The ‘facts’ fail to add up. United don’t actually need a new central midfielder having signed arguably a better one in Dortmund star Shinji Kagawa (he actually scores goals). But it’s hard to doubt a story with no original quotes or in-depth information when the word EXCLUSIVE precedes it in eye-catching capitals.

If you were taken in by the above Sun story, I suggest you steer clear of Nigerian princes (at least until Yakubu has signed on August 31st). Yet people still fall helplessly into the same old trap. Click the story, buy the paper. Robert Maxwell (Google him if you are under 30 but think ‘fat Rupert Murdoch’) once told my dad, “It’s just entertainment”. I was still a fresh-faced kid in those days and not yet working in the media but my old man had several connections in the national press and an involvement with the Sugar/Venables takeover of Spurs in the early 1990s.

He was therefore dumbfounded when he read a story by a journalist he knew very well stating that Tottenham were interested in signing flat-footed striker Kerry Dixon (under 30s think a slovenly Kevin Davies without goals or elbows). “That’s just not true,” said my Dad. The journalist replied: “Oh, I know. I’m just doing a favour for his agent.” Soon afterwards, the old man was surprised and amused to find a speculative conversation he’d had with the same hack regarding potential Spurs transfer targets was later an ‘exclusive’ in the same popular daily paper.

I was (un)fortunate to later forge (an all too appropriate word) a career as a journalist and swiftly learned that often what we read and absorb is intentionally fabricated or the product of fanciful/drunken minds. Other journalists choose to dig deeper than the bowl of peanuts waiting on the top of the bar. Read carefully and you will learn who they are.

My ‘insider’ advice is don’t allow yourself to be too irritated by hearsay dressed up shoddily as journalism. If a story has no quotes from an original source, coherent, detailed information or a byline (distrust the ubiquitous ‘By Sportsmail Reporter’) then it’s probably best disregarded, fish and chip paper.

So what is Modric worth?
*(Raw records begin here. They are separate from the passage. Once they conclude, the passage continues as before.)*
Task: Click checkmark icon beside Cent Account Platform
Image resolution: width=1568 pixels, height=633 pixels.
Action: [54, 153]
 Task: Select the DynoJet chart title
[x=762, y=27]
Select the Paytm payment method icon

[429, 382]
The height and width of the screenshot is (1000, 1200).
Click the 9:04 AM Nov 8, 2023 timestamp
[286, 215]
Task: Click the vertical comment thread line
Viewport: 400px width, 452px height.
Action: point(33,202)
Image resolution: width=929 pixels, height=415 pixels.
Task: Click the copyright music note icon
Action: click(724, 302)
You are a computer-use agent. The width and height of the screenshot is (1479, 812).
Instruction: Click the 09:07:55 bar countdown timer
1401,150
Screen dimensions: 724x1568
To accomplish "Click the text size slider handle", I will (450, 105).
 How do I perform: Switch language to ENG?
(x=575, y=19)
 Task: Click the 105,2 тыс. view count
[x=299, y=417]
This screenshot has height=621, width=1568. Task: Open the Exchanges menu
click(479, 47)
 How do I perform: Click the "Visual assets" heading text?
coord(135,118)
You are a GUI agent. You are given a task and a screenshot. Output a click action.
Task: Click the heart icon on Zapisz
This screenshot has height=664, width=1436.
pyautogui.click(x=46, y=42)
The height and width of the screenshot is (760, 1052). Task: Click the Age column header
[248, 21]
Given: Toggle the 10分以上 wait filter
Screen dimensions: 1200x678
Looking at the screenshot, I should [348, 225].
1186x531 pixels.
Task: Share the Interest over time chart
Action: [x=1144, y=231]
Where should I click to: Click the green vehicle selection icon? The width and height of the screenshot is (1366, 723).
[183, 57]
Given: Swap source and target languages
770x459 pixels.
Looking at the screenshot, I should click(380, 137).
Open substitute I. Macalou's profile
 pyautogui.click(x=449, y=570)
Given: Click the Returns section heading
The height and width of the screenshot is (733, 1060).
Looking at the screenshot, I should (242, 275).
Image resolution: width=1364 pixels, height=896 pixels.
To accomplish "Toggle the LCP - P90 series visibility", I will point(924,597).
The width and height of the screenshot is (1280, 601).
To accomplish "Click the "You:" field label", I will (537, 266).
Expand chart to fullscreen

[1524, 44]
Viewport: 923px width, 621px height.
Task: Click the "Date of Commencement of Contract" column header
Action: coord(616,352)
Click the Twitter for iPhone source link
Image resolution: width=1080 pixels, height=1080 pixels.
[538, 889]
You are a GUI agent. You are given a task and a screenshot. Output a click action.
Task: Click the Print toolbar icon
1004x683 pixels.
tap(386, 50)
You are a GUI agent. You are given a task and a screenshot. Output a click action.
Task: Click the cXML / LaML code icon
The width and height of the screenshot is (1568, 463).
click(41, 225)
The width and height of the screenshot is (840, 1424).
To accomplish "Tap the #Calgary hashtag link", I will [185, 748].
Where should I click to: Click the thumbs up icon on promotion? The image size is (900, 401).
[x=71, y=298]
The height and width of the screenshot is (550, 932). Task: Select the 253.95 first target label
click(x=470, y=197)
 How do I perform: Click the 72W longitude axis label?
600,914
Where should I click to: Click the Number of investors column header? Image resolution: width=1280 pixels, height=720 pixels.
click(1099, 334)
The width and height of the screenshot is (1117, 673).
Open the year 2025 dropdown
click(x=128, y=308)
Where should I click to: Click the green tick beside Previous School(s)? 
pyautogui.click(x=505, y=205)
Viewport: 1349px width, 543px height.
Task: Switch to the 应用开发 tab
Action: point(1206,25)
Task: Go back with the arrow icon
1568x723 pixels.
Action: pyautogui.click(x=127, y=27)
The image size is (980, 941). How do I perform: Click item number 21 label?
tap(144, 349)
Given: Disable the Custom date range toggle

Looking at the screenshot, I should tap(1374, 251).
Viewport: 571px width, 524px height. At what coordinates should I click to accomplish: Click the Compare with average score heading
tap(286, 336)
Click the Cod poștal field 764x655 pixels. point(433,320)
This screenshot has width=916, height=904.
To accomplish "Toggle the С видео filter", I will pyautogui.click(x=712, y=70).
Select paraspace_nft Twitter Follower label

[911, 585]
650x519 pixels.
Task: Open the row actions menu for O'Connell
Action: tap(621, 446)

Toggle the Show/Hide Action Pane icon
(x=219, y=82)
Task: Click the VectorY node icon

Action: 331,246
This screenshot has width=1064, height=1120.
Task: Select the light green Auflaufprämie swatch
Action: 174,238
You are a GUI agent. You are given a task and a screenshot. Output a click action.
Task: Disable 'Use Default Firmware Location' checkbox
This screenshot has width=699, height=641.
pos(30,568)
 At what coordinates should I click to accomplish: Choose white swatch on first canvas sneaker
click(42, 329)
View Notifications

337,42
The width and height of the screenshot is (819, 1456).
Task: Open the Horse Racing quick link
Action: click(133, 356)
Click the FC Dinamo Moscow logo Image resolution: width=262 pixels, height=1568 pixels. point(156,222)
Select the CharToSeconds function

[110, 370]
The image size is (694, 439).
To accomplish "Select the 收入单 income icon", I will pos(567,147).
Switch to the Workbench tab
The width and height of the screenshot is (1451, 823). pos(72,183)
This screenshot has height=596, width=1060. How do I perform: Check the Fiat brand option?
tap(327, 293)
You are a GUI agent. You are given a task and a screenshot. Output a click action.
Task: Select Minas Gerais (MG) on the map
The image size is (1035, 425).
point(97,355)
Gifted player, Spurs midfield conductor, looks like the lead singer from Journey. But does he truly affect games, in a ‘world class’ manner befitting such a hefty price tag?

It can easily be argued that 15 neat Modric passes mean little in comparison to one deflected yet game-changing Frank Lampard goal. Luka has all the tools to be a top player, yet the goals, those signatures of brilliance, remain oddly absent.

Arguably, £25 million is a fair fee, just don’t tell those chancers at Madbid.com. Rest assured, master salesman Levy will take Modric’s eventual purchasers to the absolute cleaners.

2 comments:

Anonymous said...

http://espnfc.com/us/en/news/1086938/musa-okwongathe-luka-modric-mystique.html here, learn something.

'Lust Doctor' said...

Thanks Anon. Obviously, I rate Modric. But is he worth £20m or £45m? That's the question. I really hope you are his agent!